Vibe coding, as Karpathy described it, is the practice of building software almost entirely through natural language prompts — describing what you want the code to do, accepting the AI's output, and iterating by describing corrections rather than writing them. You "fully give in to the vibes," as he put it, without reading the code in detail.

This is distinct from using AI as a coding assistant. A coding assistant helps you write code you understand. Vibe coding is closer to directing a contractor: you specify outcomes, not implementations. The codebase becomes something the AI manages and you describe, rather than something you author line by line.

The tools that made this practical are AI-native editors like Cursor, which allow you to describe changes in plain language and have the model apply them across multiple files simultaneously. The quality of modern code models — particularly after Claude 3.5 Sonnet in mid-2024 and continuing through early 2025 — made the outputs good enough that most small-to-medium changes just worked on the first attempt.

THE Y COMBINATOR DATA POINT

In March 2025, Y Combinator published data from its Winter 2025 batch that immediately circulated across every engineering community: 25% of the companies in that cohort had codebases where more than 95% of the code was AI-generated. These weren't toy projects — they were funded startups building real products for paying customers.

The practical implication was clear. Small founding teams without dedicated engineering resources were shipping software at a pace that would previously have required a full engineering team. A two-person founding team with domain expertise but limited coding experience could build and iterate on a functioning product in weeks.

This was genuinely new. The previous wave of no-code and low-code tools had targeted non-technical users but always hit a ceiling when customisation requirements exceeded what drag-and-drop interfaces could express. Vibe coding with AI doesn't have that ceiling — if you can describe it, the model will attempt to build it.

WHERE IT WORKS

Vibe coding is most effective for greenfield projects with well-defined requirements, prototypes and proof-of-concepts where the goal is to validate an idea quickly, internal tools where the blast radius of bugs is limited, and UI work where the feedback loop is visual and immediate. These are scenarios where the cost of imperfect code is low and the benefit of rapid iteration is high.

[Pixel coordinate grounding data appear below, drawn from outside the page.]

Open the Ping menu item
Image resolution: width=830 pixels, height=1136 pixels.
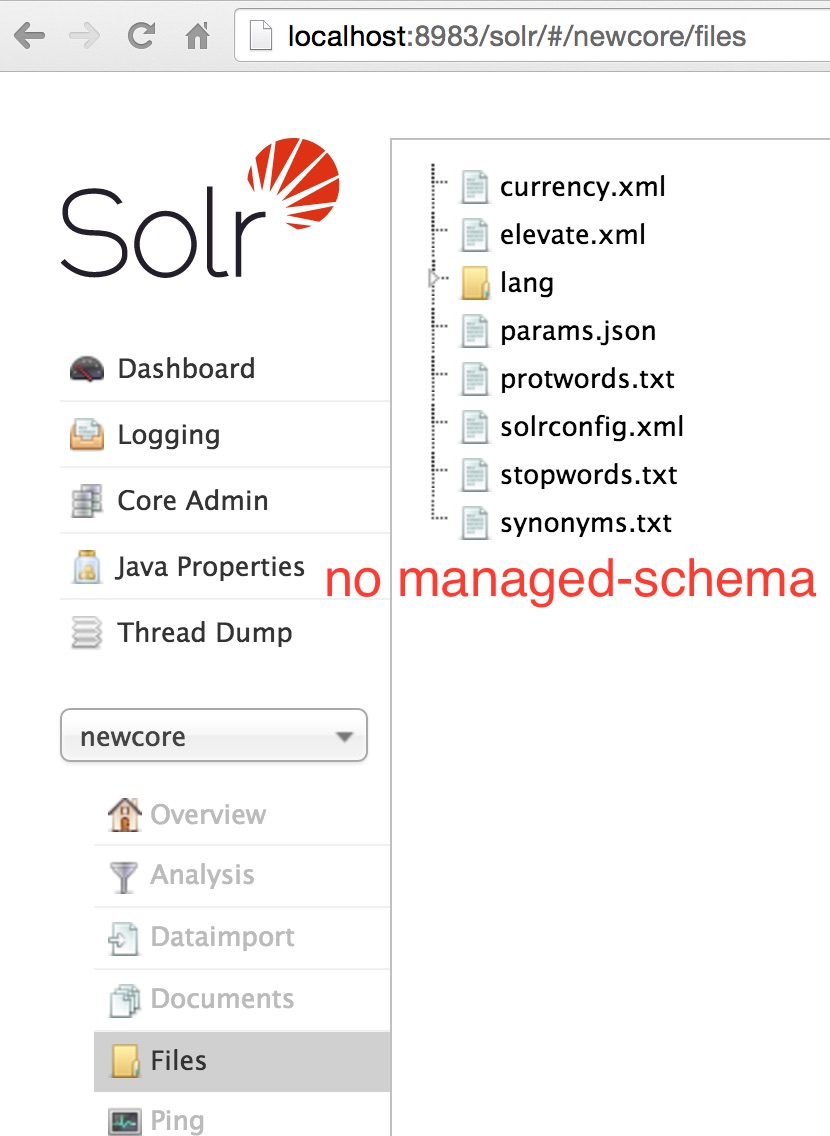[x=177, y=1121]
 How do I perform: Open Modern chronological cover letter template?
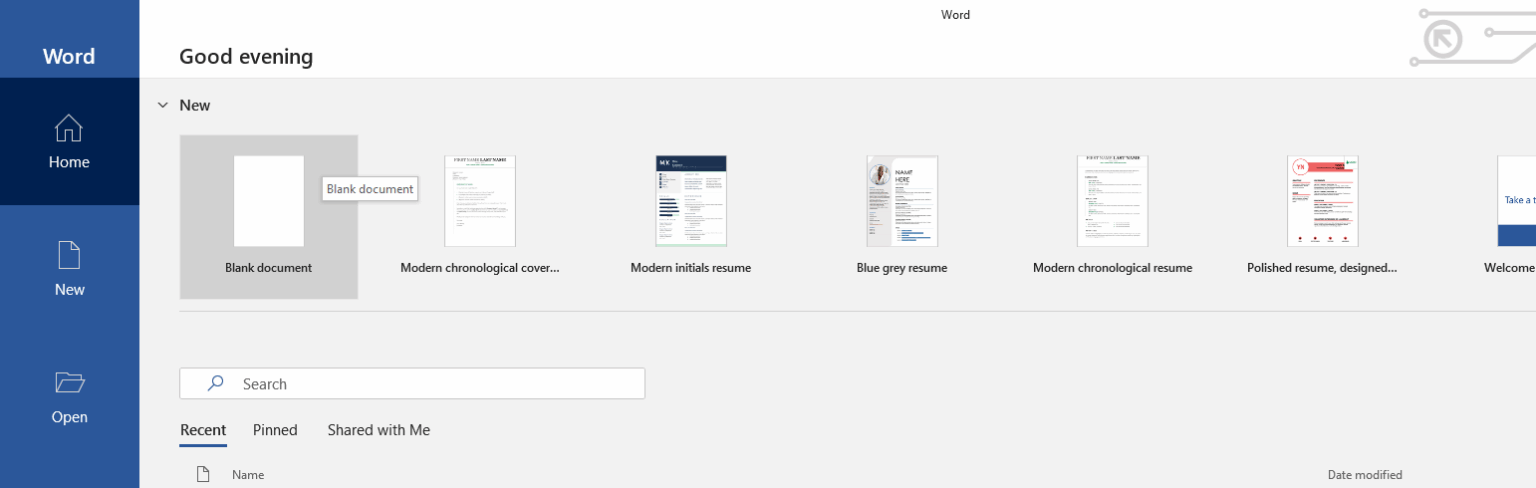tap(480, 217)
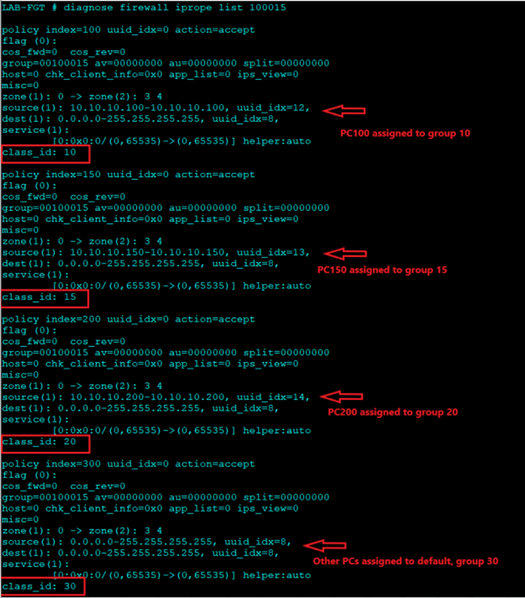Click the boxed class_id: 20 text
The width and height of the screenshot is (525, 598).
click(39, 442)
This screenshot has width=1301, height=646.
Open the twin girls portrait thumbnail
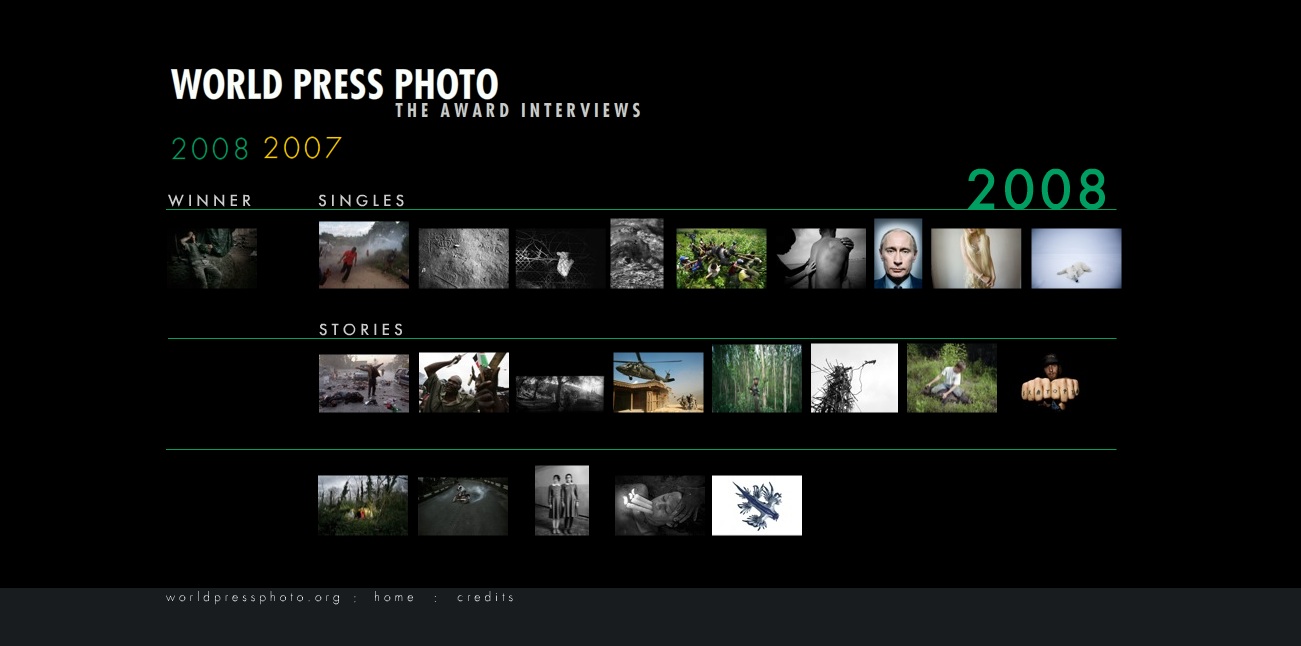click(562, 501)
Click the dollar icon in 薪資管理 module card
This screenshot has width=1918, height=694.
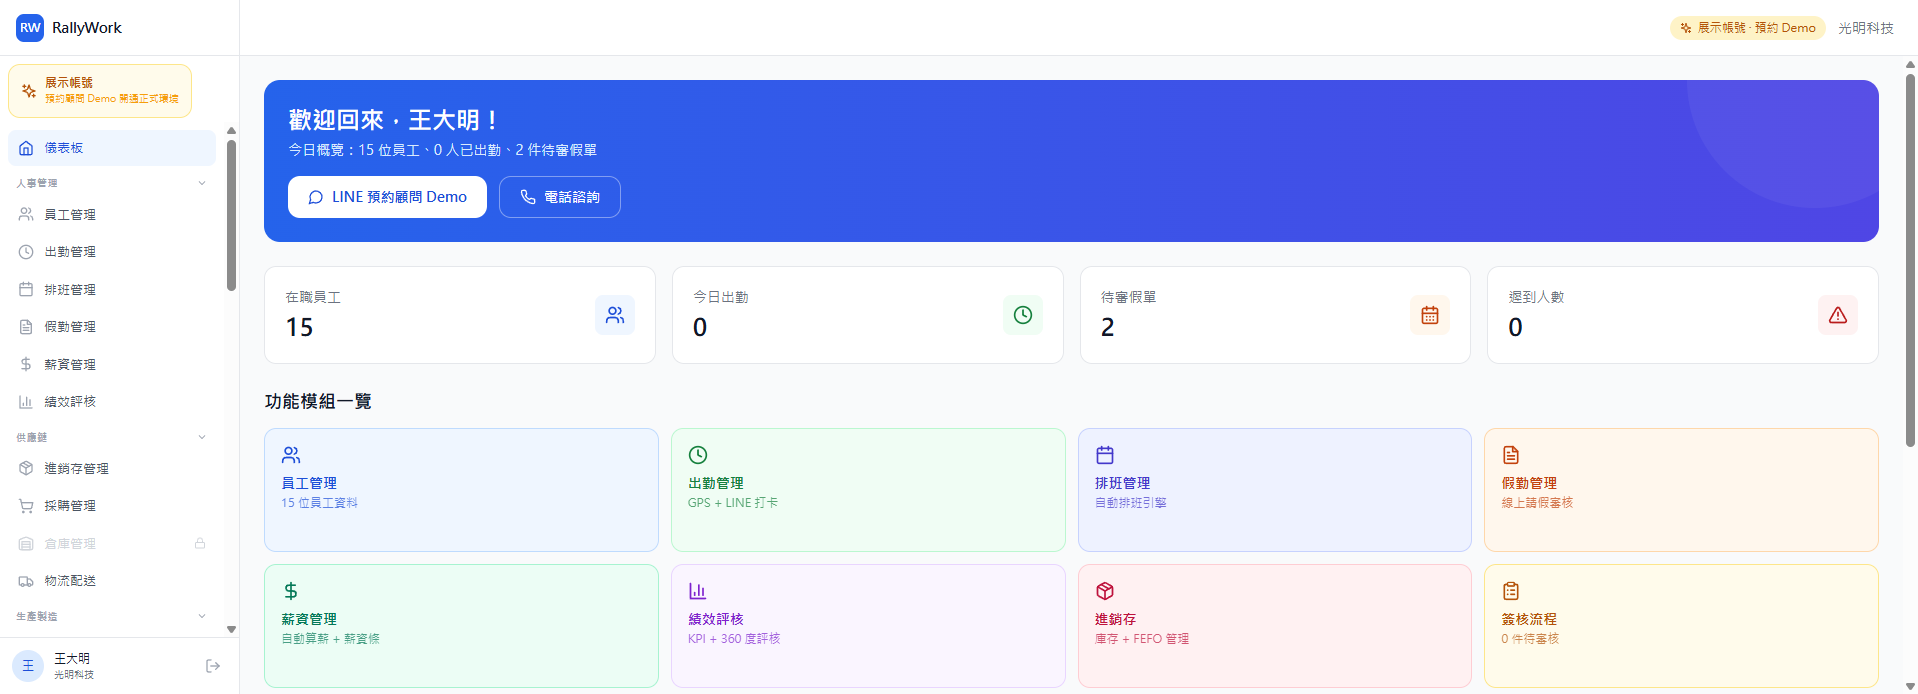pos(291,591)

It also works well for developers who understand the domain but don't want to hold the boilerplate in their head. Writing a FastAPI endpoint with JWT authentication, a React component with specific state behaviour, a SQL migration script — these are tasks where you know exactly what you want and the model knows exactly how to express it. Vibe coding compresses the distance between intent and implementation.

WHERE IT QUIETLY FALLS APART

The problems tend to accumulate invisibly. When you don't read the code you're shipping, you accumulate technical debt you can't see. The AI will make architectural decisions — about state management, data flow, error handling — that are locally reasonable but globally inconsistent. Over time, the codebase becomes harder to reason about, even for the AI model that generated it.

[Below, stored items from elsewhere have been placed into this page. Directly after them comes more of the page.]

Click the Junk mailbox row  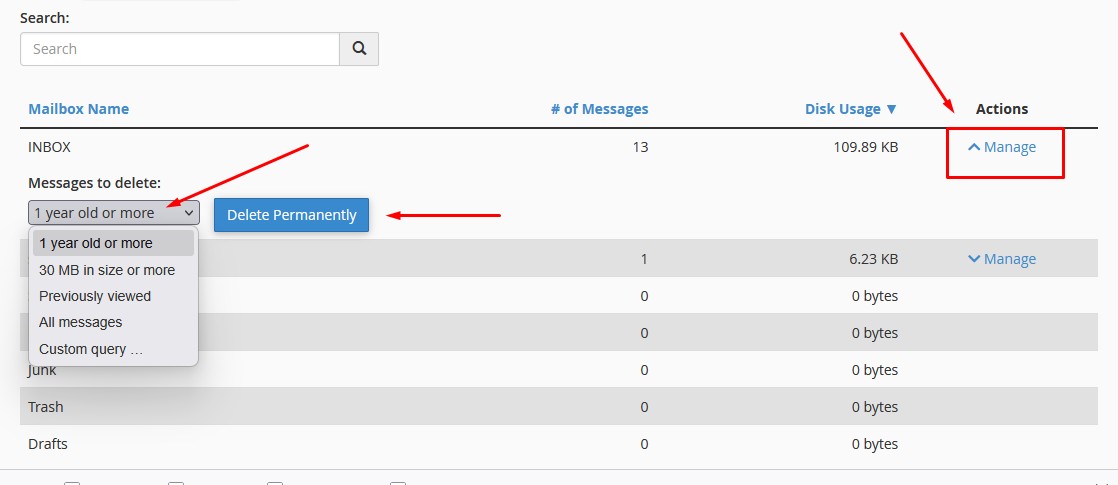pos(43,370)
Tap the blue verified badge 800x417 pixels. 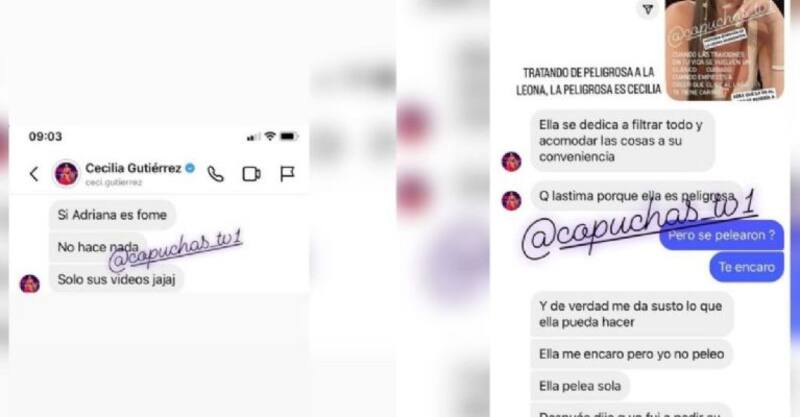tap(190, 168)
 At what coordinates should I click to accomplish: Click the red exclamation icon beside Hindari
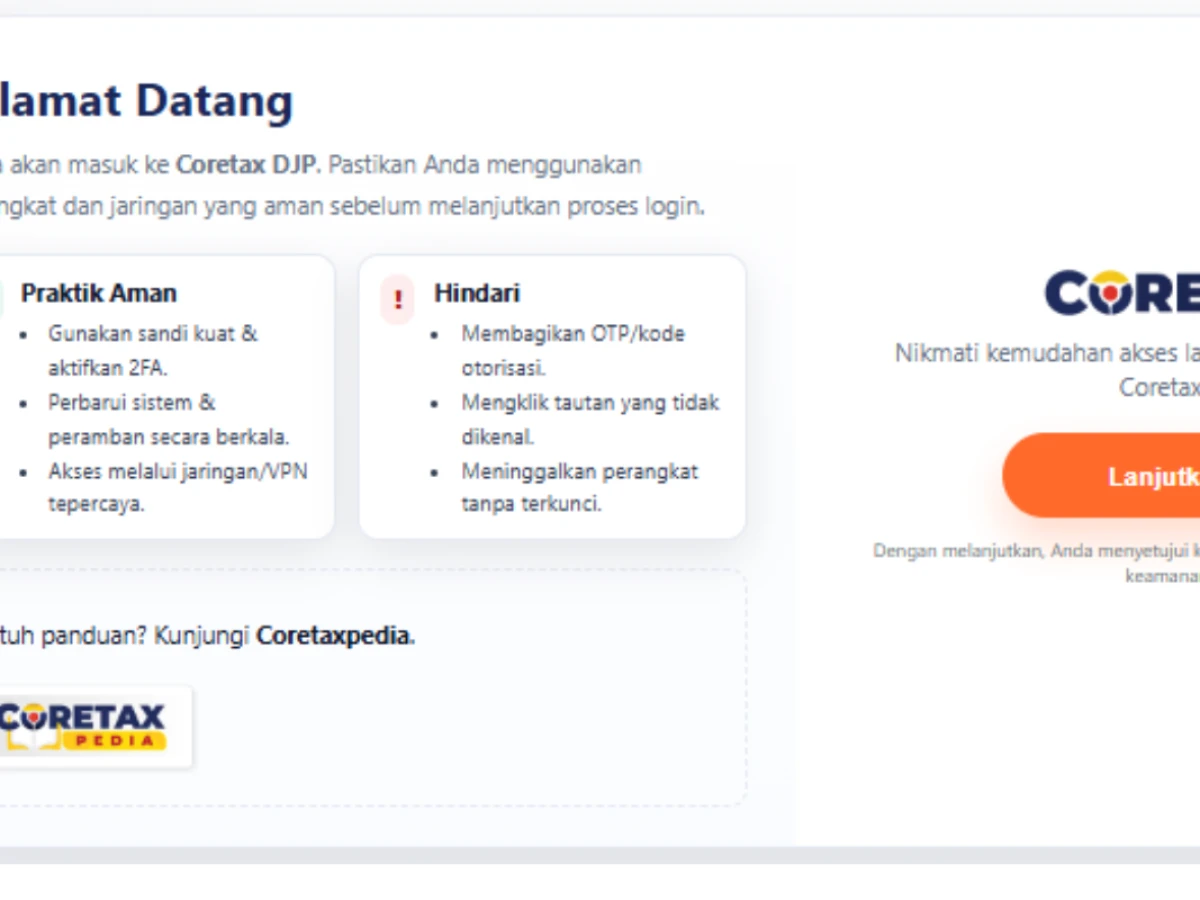pos(396,300)
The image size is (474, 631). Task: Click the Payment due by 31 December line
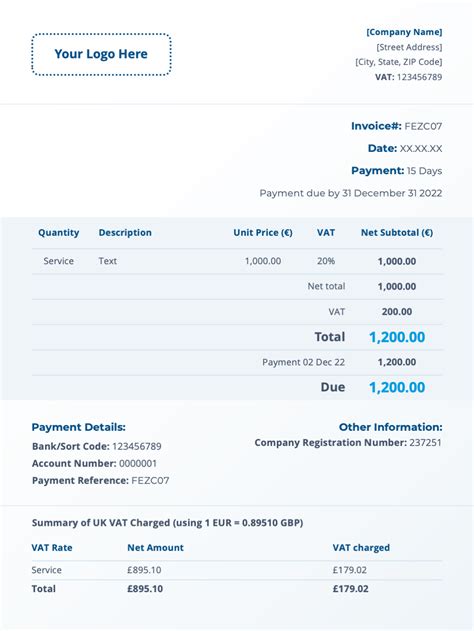point(351,193)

Security is the other sharp edge. AI models will generate code that works but isn't hardened: SQL queries without parameterisation, API endpoints without rate limiting, authentication logic that passes the happy path but fails on edge cases. In a vibe-coded codebase, these gaps are invisible until they're exploited.

The Wall Street Journal reported in July 2025 that senior engineers at several startups were being brought in specifically to remediate vibe-coded codebases that had become unmanageable. The pattern was consistent: rapid early progress, then a point at which adding new features reliably broke existing ones, and no clear path to understanding why.

THE RIGHT MENTAL MODEL

The most durable framing we've landed on is this: vibe coding is a powerful tool for exploration and acceleration, not a replacement for engineering judgment. The output of a vibe coding session is a draft, not a finished product. It needs the same review, testing, and hardening that any draft requires — just faster to produce.

Teams that get sustained value from AI-assisted coding tend to use it to move fast on the parts of the problem that are well-understood, and slow down on the parts that carry real risk. The model writes the boilerplate; the engineer owns the architecture. That division of labour is productive. Handing the architect's role to the model as well is where the trouble starts.